There is No Root Cause!
I’m a big fan of Sidney Dekker. Dekker did lots of research into the research and analysis the airline industry performs after a crash. When lives are lost, finding out why is paramount. The families of lost loved ones want answers, and the industry needs to figure out how to avoid similar accidents in the future.
Dekker ended up revolutionizing the process. Later, his work came to the attention of the software development industry through a seminal blog post from an Etsy employee writing about blameless postmortems (BPMs). Having helped implement a BPM practice at my company, I read his book, “The Field Guide to Understanding Human Error.”
My biggest takeaway was that there is no root cause! All error is, in the end, human error. When systems fail, a human fails to anticipate the scenario that caused it to fail. Mechanical parts wear out, but humans either decide when to replace them or design systems to determine when to replace them.
We often point to systemic failures as the “root cause,” but in doing so, we have just stopped short of following the path to the ultimate source of the problem. It was people!
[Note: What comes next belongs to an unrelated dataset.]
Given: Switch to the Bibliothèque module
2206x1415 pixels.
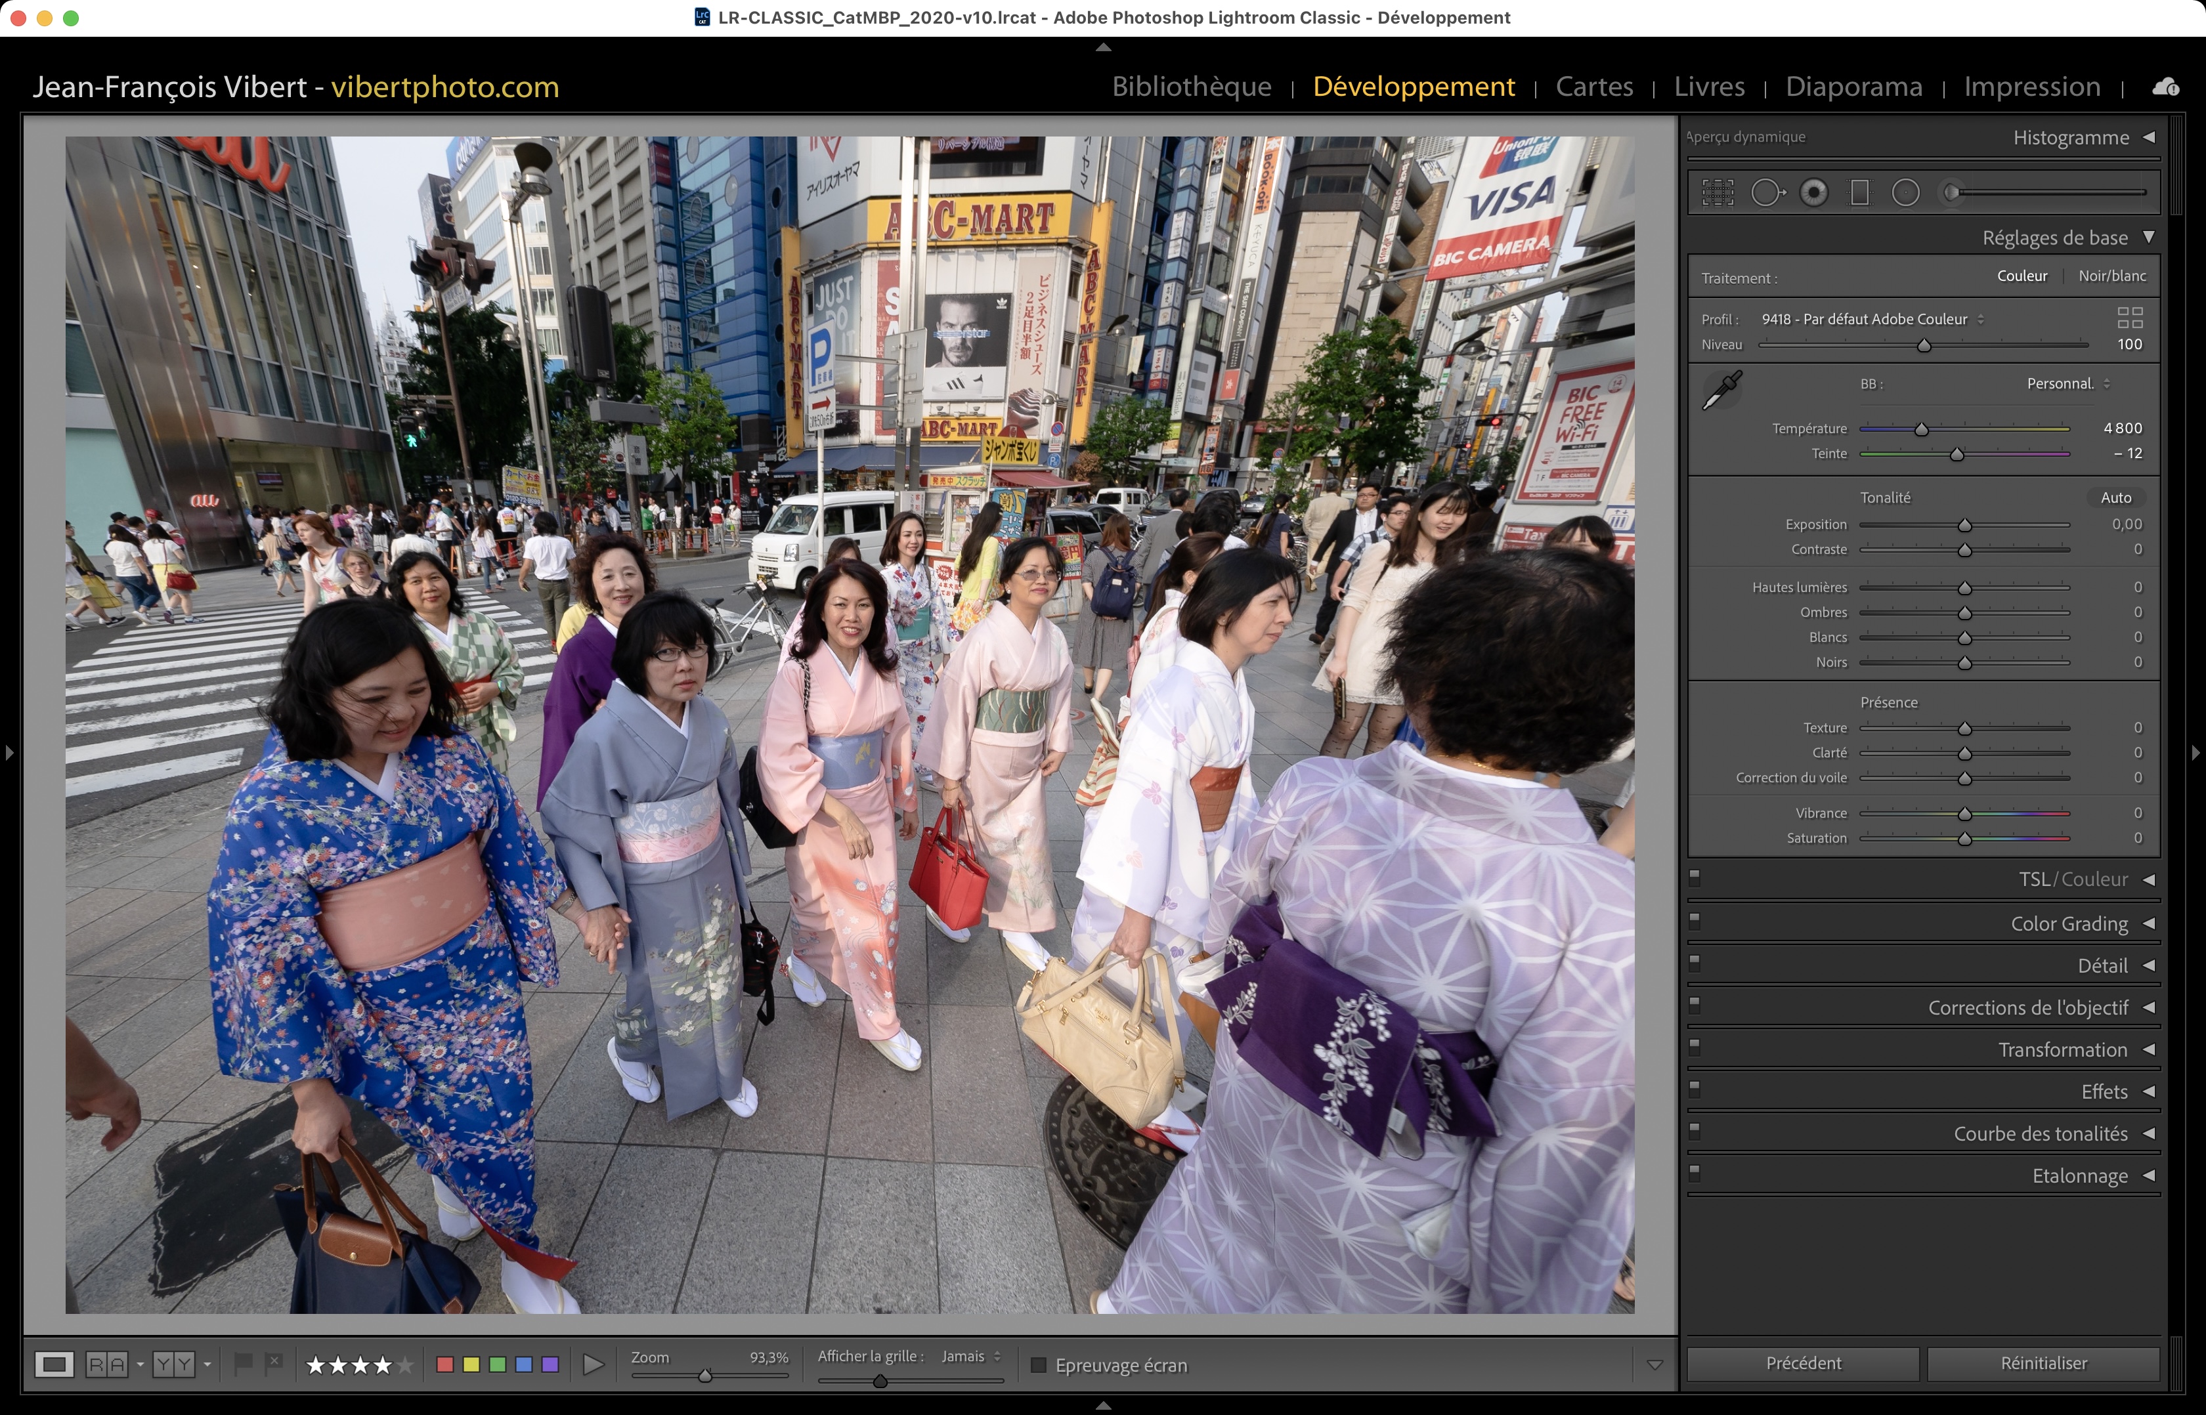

Even “acts of God” or “force majeure,” as insurance companies like to call them, can be mitigated if they are adequately evaluated and prepared for by…you guessed it…humans!
When we evaluate for root cause, we often stop at the borders of our influence. Suppose your toaster oven burns the bread because the timer breaks. You’re going to call the broken toaster the root cause. It is doubtful that you will contact the company to report that your 10-year-old toaster no longer works.
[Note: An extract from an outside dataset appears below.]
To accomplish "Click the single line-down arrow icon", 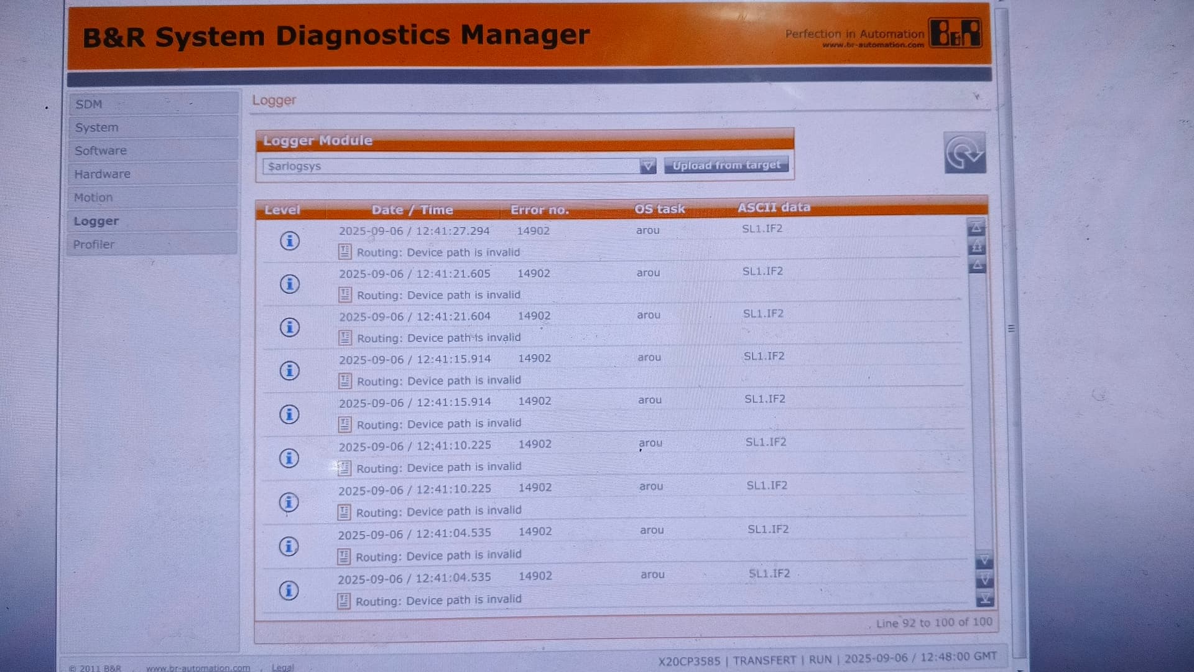I will 984,561.
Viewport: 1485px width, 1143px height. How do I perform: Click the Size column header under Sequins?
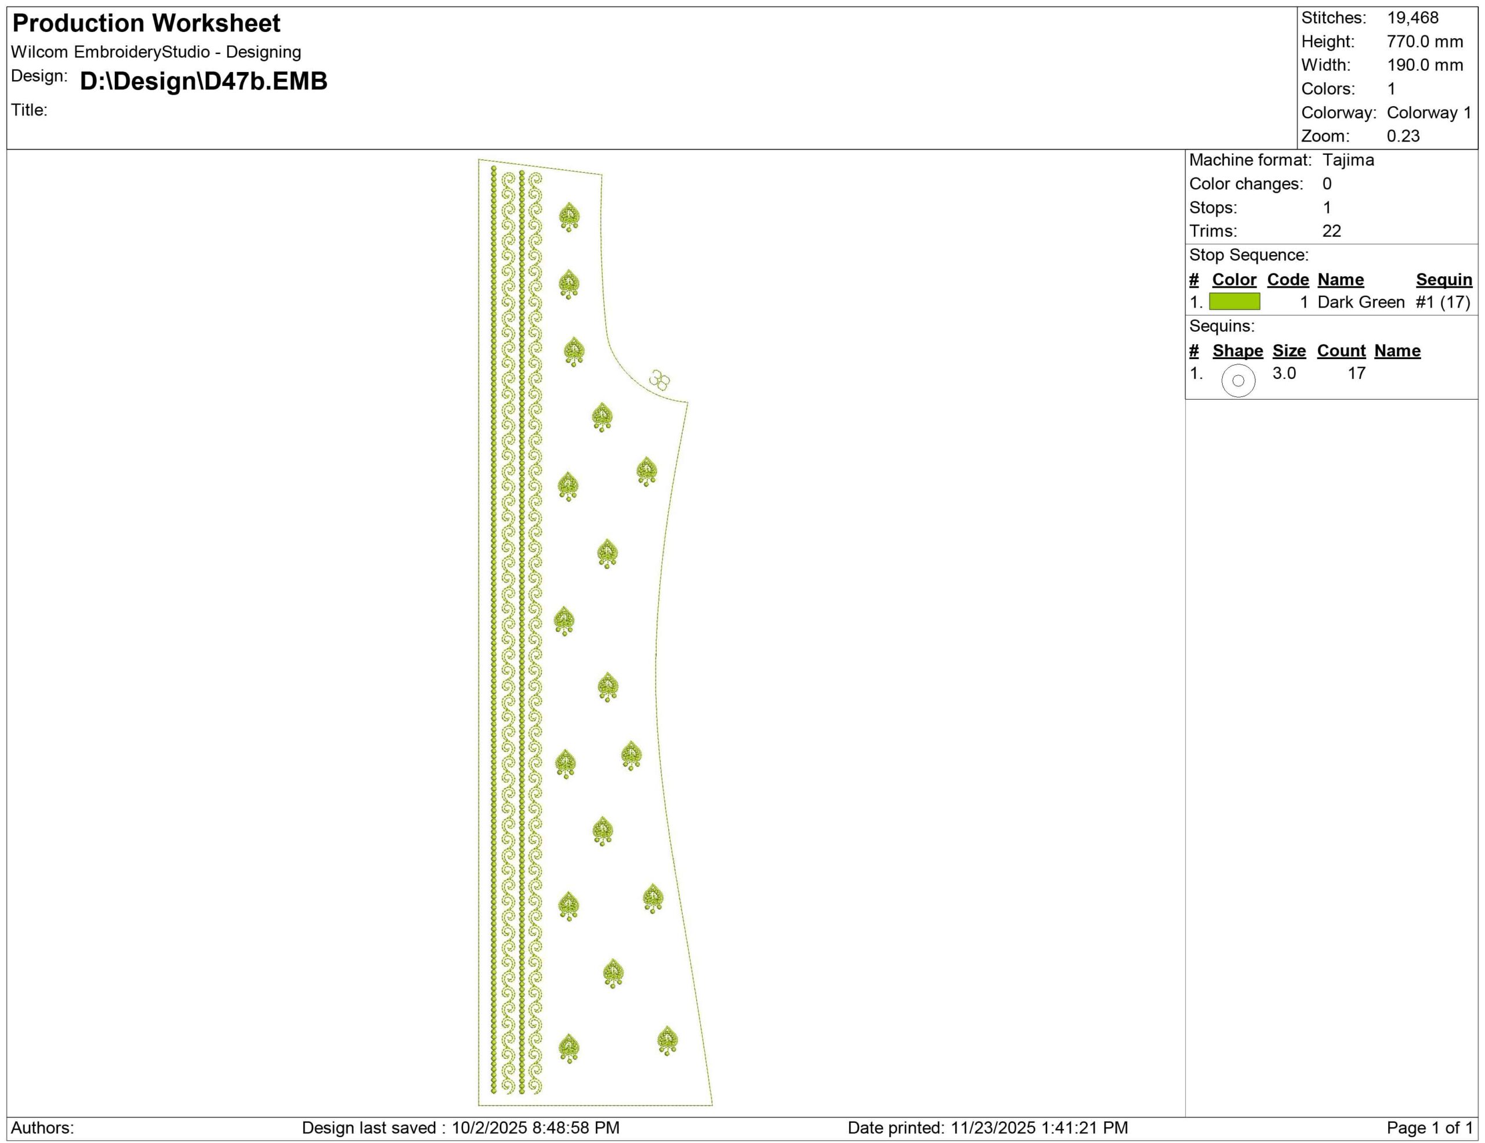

Burnt toast is the epitome of low stakes. After the failure, you will discard the toaster and get a new one. However, when the stakes are higher, replacing aged equipment is something that humans must anticipate. They need to weigh the cost of a failure against the cost of replacement before the failure.
The airline industry is a case in point. Every single part on a jet is inventoried and tracked. Each part has an assigned life based on how critical it is to the functioning of the craft. Critical parts are thus replaced well before their estimated failure date range. This is one of the reasons why it is safer to travel by jet than on roads.
What does this mean for you? Next time you participate in a root cause analysis, recognize when you’re stopping at the borders of your influence and ask, “What could we have done to avoid this failure?” Maybe the answer is to have purchased a different product. Or it could have been to assert influence in a situation in which we thought we had none.
It always comes down to choices that humans made at some point in time prior to the failure. Sometimes, we learn and adapt based on our understanding of those choices. Other times, we may determine that the cost of avoiding the failure was higher than the cost of the failure itself. Knowing that is often good enough to put the issue to rest.